Cada año, las playas de Panamá reciben la visita de miles de tortugas marinas que regresan para anidar en el mismo lugar donde nacieron. En el país habitan cinco de las siete especies de tortugas marinas existentes en el mundo. Sin embargo, el cambio climático, la pesca incidental y el saqueo de huevos continúan amenazando su supervivencia.
De acuerdo con el Ministerio de Ambiente (MiAmbiente), en 2025 se liberaron más de 340 mil tortugas marinas. De esta cantidad, 17,321 correspondieron a las costas del Caribe y 327,525 al Pacífico. Además, hasta el año pasado se registró anidación en 21 playas del país.
Las especies que anidan en nuestras playas son: la lora o golfina, la carey, la canal o baula, la caguama o boba y la verde o prieta.
La presencia de estas especies convierte a Panamá en un sitio estratégico para su conservación, ya que las costas son utilizadas para la alimentación, migración y anidación.

De acuerdo con Robert Shahverdians, de la organización Tortugas Pedasí, dedicada a la conservación de tortugas marinas, cuando inició su labor hace 14 años “no había ningún registro aparte de isla Cañas y playa La Marinera en todo el Pacífico panameño”.
El conservacionista explica que, aunque las tortugas anidan en distintas playas del Pacífico, durante muchos años no existieron registros sobre este proceso.
Advierte sobre la importancia de conocerlo y conservar esas zonas, ya que, algunas especies recorren miles de kilómetros a través del océano antes de regresar a las playas donde nacieron para depositar sus huevos, un comportamiento conocido como filopatría.
Este fenómeno hace que la conservación de las playas de anidación sea fundamental. Si estos sitios se degradan por la erosión costera, el desarrollo urbano, la contaminación o el aumento del nivel del mar, las tortugas pueden perder los lugares donde históricamente completan su ciclo reproductivo.
Shahverdians asegura que distintas organizaciones vienen trabajado para ampliar el conocimiento sobre otras playas que son utilizadas por estas especies. Como resultado, actualmente existe una red integrada por 11 organizaciones en el Pacífico y entre cuatro y cinco en el Caribe.
Además del monitoreo de las playas, estas organizaciones recopilan información sobre las tortugas marinas.
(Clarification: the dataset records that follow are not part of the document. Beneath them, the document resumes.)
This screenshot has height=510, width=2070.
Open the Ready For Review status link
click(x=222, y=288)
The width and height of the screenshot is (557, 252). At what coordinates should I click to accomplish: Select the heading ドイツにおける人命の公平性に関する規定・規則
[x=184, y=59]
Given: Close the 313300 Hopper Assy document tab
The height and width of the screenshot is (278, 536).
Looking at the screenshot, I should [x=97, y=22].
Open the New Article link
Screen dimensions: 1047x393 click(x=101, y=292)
Durante cada temporada, los animales son medidos, identificados con placas, se contabilizan los nidos y, cuando es necesario, estos son trasladados para aumentar las posibilidades de supervivencia de las crías.

Toda esa información —añade— es entregada anualmente al Ministerio de Ambiente y sirve para dar seguimiento al estado de las poblaciones de tortugas marinas en el país. No obstante, considera que las organizaciones requieren un mayor respaldo para fortalecer las labores de conservación y monitoreo que realizan en las playas.
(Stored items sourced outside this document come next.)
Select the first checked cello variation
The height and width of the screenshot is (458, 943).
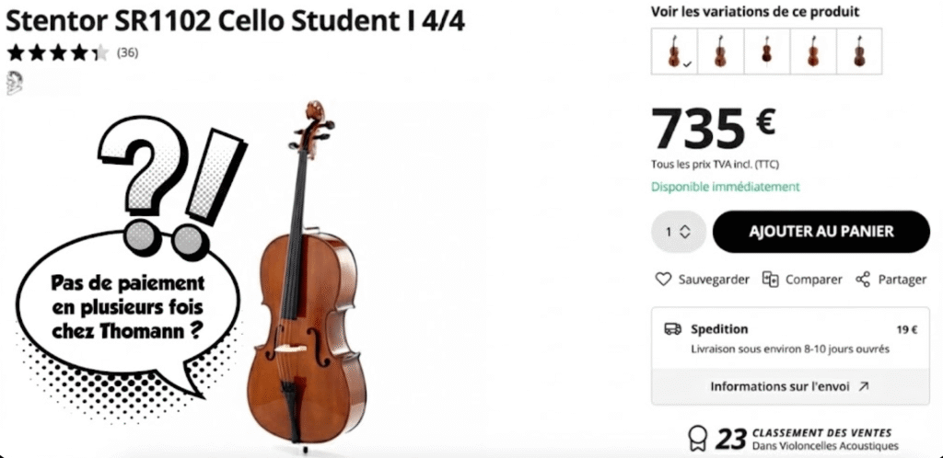click(674, 51)
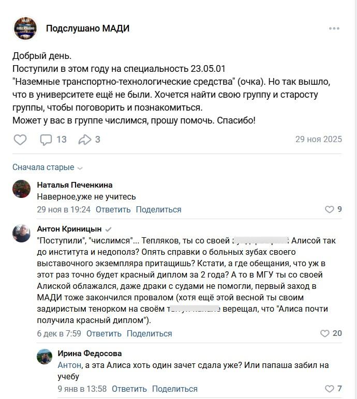
Task: Share Ирина Федосова's reply via 'Поделиться'
Action: 175,389
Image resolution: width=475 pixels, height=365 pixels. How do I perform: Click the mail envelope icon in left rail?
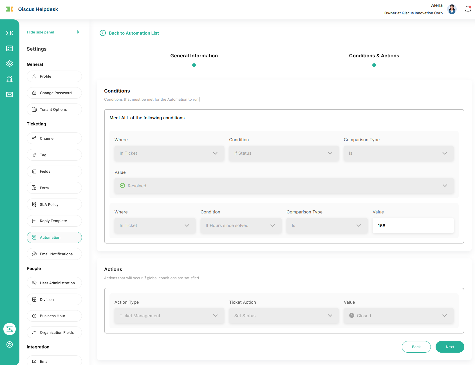tap(10, 94)
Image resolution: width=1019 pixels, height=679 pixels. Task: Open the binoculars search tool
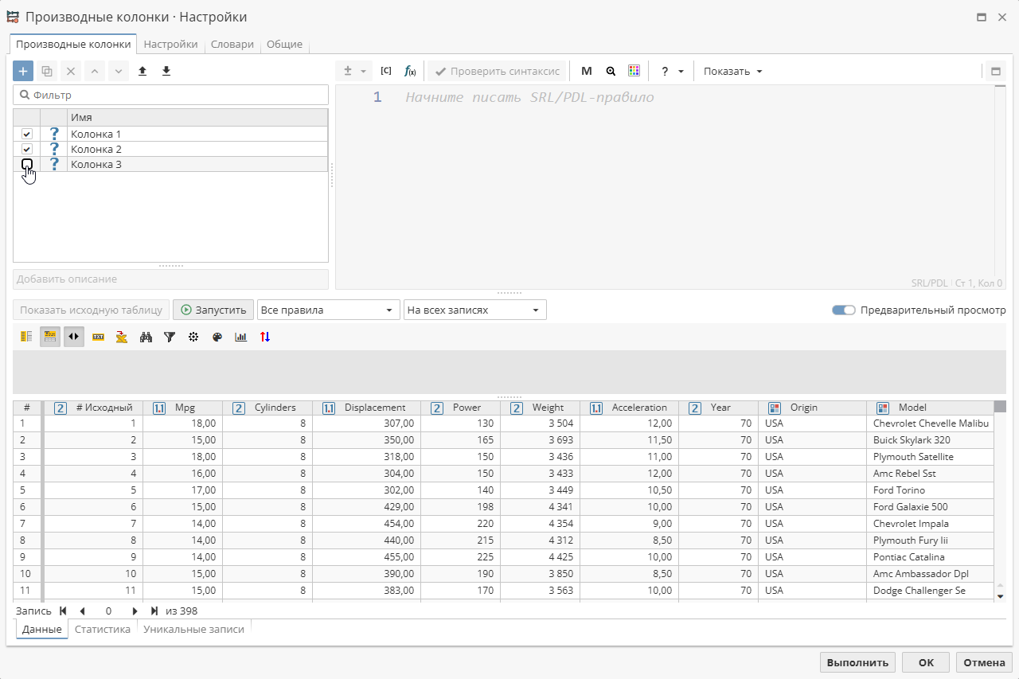[146, 337]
Para el conservacionista, el saqueo y la venta de huevos ya no son las únicas amenazas para estas especies. Hoy enfrentan, además, desafíos como el cambio climático, que provoca la pérdida de playas de anidación, el aumento del nivel del mar y cambios en la temperatura de la arena, factores cruciales para que la anidación se desarrolle con éxito.
A ello se suman la pesca incidental, la contaminación y la presencia de depredadores, como los coyotes. Según Shahverdians, este animal llegó a la península por la pérdida de su hábitat y, en los últimos años, ha aprendido a saquear los nidos de tortugas para alimentarse.
Mientras las tortugas marinas enfrentan amenazas cada vez más complejas en las costas panameñas, el país se prepara para asumir un papel protagónico en su conservación. En 2028, Panamá será sede de la XIII Conferencia de las Partes (COP13) de la Convención Interamericana para la Protección y Conservación de las Tortugas Marinas, un encuentro que reunirá a gobiernos, científicos y organizaciones para definir estrategias frente a desafíos como el cambio climático, la pesca incidental y el comercio ilegal de la especie.